Times 2

Mongolia's 'ninja miners' strike gold

ZAAMAR, Mongolia, (AFP) - In the dead of winter, Chuluuntsetseg sits by the banks of the Tuul river west of the Mongolian capital Ulan Bator, pouring boiling water over rock sediment in a green plastic tub.
As her colleagues watch, she excitedly pulls a shiny speck from the water. After an hour of hauling buckets of earth from man-made pits and painstakingly sifting their contents, the 49-year-old woman has literally struck gold.

"It's worth about 8,000 tugrik," or just $6.40, she says, as she flicks her find into a small pill container.
On average Chuluuntsetseg, who like many Mongolians uses only one name, and her friends find about $60 worth of gold a day -- not a bad take in one of Asia's poorest countries.

A Mongolian "ninja miner" preparing to start mining for gold by the banks of the Tuul river west of the Mongolian capital Ulan Bator. AFP

She is one of the country's tens of thousands of "ninja miners" -- so named because the green tubs strapped to their backs bring to mind the 1980s sewer-dwelling superhero Teenage Mutant Ninja Turtles.

The ninjas -- mainly unemployed youths or herders who lost their livelihoods due to extreme winters in recent years -- are operating all over the country, and causing problems for a government trying to manage its vast mineral riches.

Reports have put the total number of illegal miners at 100,000, but Patience Singo, a technical expert for a sustainable artisanal mining project funded by the Swiss Agency for Development and Cooperation, says that figure is likely a conservative one.

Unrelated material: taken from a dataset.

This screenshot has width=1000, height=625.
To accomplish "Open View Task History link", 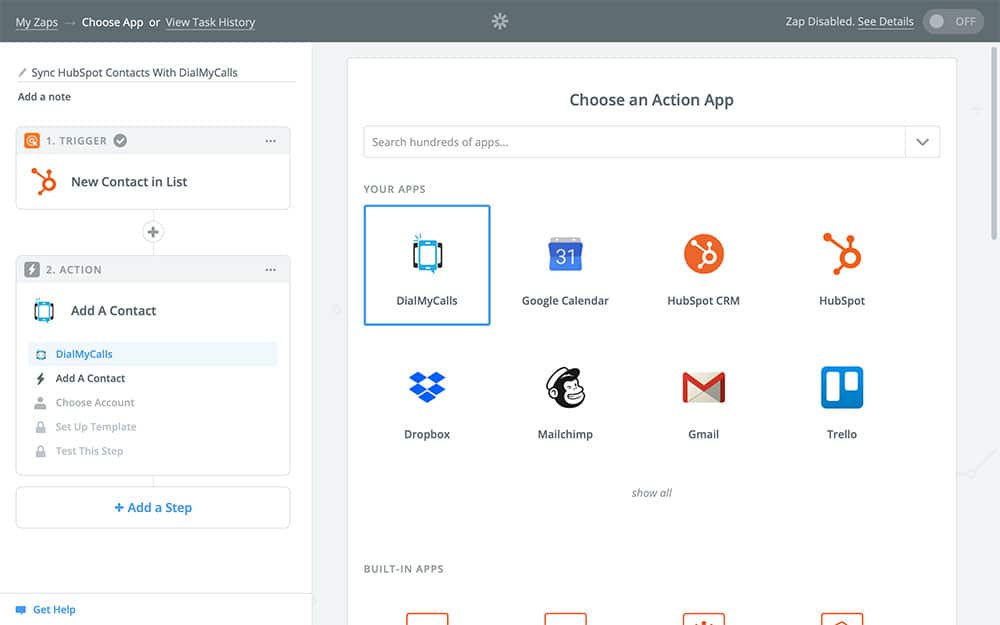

"People are hungry, people need food. If there is not another option, they are going to get into artisanal mining," Singo told AFP. "This work supports about 300,000 people." Illegal mining emerged as early as the 1990s in Mongolia, when the country shook off decades of communist rule and launched its shift towards a market economy -- a difficult process that has led to high unemployment.

"The government attitude has traditionally been one of ignorance. They thought it was a temporary phenomenon that would come to an end," Singo said. Instead, the practice has blossomed, with entire towns like Zaamar -- about a five-hour drive west of the capital -- dependent on illegal mining.

A 2006 report by the International Labour Organisation on informal gold mining in Mongolia revealed that the industry was plagued by health and work safety problems, and had created a spike in illegal child labour.

But the country's enormous untapped deposits of copper, gold, uranium, silver and other minerals mean the ninjas are unlikely to hang up their green tubs any time soon. Tomin-Erdene, 24, says he began his career sifting for gold in Zaamar when he was just 16 years old. Now, he is known in the town as "King Ninja" -- he claims that he has made more than $1,600 since he started.

In a country where more than a third of the population lives below the poverty line, according to the World Bank, that is a veritable fortune. But it comes at a price. "In the winter, people commonly use explosives in the pits. That's pretty dangerous," Tomin-Erdene told AFP. Clashes with the police, who are trying to crack down on the industry, are another job hazard.